__ACTIVITY__
Copy out the lines of the records below, and only those lines, from the one with "Bochas (262, 149)" through the one with "GIMNASIA BUSCARÁ, EN", exactly as they appear.

__Saved data entries__
···
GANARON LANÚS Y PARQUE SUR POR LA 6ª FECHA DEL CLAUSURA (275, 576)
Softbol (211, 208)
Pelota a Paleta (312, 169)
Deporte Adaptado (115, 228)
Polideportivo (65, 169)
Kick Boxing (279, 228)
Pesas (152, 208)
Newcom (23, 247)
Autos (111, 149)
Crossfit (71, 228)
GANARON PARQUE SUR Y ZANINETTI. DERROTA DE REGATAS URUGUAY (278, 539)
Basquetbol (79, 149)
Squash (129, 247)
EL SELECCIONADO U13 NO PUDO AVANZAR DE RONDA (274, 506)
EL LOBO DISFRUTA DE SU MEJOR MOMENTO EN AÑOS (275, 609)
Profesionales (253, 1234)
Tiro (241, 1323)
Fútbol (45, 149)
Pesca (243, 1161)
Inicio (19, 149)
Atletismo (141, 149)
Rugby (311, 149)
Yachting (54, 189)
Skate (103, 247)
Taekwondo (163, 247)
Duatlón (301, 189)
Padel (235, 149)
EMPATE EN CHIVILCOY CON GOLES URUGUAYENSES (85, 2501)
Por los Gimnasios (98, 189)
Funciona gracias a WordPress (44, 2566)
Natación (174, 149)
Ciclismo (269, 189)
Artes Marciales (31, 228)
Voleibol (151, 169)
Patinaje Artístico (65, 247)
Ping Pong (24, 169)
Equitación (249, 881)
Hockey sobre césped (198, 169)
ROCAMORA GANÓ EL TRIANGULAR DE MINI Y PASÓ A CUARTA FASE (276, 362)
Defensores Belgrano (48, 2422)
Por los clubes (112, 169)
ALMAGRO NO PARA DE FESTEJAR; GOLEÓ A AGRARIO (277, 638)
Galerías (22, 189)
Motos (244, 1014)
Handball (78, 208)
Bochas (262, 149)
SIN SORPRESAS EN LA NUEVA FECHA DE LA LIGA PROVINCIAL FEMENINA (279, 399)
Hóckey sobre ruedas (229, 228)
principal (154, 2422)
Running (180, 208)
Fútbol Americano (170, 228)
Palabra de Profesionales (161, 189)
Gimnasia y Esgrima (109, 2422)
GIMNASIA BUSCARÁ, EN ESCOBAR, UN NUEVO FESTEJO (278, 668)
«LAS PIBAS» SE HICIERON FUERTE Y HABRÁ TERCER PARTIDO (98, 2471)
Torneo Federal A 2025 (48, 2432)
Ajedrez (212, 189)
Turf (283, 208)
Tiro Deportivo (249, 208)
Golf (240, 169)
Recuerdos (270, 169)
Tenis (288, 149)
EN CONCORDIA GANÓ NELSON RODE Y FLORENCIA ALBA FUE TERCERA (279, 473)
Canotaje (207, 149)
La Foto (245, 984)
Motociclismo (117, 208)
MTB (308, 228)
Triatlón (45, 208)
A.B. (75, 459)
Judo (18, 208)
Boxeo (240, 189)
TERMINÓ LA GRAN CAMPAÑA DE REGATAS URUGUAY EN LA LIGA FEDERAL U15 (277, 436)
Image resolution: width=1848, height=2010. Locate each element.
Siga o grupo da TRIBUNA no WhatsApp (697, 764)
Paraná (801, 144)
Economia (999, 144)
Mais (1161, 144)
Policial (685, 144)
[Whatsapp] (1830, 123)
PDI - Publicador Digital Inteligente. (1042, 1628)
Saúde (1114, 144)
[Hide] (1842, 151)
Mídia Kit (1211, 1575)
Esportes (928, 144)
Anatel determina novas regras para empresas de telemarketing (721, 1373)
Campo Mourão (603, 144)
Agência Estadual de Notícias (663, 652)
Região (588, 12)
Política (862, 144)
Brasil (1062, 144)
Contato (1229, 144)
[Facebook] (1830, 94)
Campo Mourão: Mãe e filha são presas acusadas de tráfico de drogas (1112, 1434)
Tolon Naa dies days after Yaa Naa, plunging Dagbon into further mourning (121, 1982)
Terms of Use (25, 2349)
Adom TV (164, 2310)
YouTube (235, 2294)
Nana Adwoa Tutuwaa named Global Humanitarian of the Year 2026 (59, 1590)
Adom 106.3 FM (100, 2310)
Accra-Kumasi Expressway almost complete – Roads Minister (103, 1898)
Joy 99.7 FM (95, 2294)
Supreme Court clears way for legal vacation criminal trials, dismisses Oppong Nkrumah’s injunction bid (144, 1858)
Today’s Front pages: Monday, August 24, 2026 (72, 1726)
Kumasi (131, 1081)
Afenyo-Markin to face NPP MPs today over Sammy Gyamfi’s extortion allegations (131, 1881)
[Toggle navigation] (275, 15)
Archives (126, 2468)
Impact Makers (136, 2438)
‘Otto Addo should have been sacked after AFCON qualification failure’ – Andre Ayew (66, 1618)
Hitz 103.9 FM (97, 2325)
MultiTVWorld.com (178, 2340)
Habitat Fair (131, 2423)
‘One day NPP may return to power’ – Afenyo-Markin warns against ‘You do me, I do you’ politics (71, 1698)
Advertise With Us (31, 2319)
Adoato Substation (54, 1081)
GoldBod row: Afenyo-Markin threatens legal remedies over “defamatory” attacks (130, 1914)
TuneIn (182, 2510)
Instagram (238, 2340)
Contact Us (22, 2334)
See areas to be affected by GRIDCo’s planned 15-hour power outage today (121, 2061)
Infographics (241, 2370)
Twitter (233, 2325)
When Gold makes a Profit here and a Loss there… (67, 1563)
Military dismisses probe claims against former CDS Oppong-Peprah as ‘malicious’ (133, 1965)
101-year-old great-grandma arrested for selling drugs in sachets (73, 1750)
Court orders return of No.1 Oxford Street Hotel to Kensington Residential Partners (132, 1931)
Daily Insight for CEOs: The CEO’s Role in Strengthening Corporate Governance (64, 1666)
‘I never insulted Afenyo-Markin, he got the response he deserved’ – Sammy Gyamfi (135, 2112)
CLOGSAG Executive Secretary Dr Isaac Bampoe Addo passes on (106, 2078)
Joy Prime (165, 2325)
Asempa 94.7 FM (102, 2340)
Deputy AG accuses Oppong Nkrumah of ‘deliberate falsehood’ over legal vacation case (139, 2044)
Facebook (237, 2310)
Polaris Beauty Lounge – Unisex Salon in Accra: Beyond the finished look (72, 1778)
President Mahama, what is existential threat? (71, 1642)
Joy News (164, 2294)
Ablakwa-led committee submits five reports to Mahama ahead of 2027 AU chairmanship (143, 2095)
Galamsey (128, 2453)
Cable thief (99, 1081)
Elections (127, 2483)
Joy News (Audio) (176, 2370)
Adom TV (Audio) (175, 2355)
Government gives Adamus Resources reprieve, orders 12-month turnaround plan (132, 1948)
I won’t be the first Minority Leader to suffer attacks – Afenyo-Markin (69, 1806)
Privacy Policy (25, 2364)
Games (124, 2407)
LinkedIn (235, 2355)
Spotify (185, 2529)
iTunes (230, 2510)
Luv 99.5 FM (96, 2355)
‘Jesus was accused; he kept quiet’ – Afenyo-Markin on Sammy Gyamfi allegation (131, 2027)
···
__RESULT OF THIS TASK__
Bochas (262, 149)
SIN SORPRESAS EN LA NUEVA FECHA DE LA LIGA PROVINCIAL FEMENINA (279, 399)
Hóckey sobre ruedas (229, 228)
principal (154, 2422)
Running (180, 208)
Fútbol Americano (170, 228)
Palabra de Profesionales (161, 189)
Gimnasia y Esgrima (109, 2422)
GIMNASIA BUSCARÁ, EN ESCOBAR, UN NUEVO FESTEJO (278, 668)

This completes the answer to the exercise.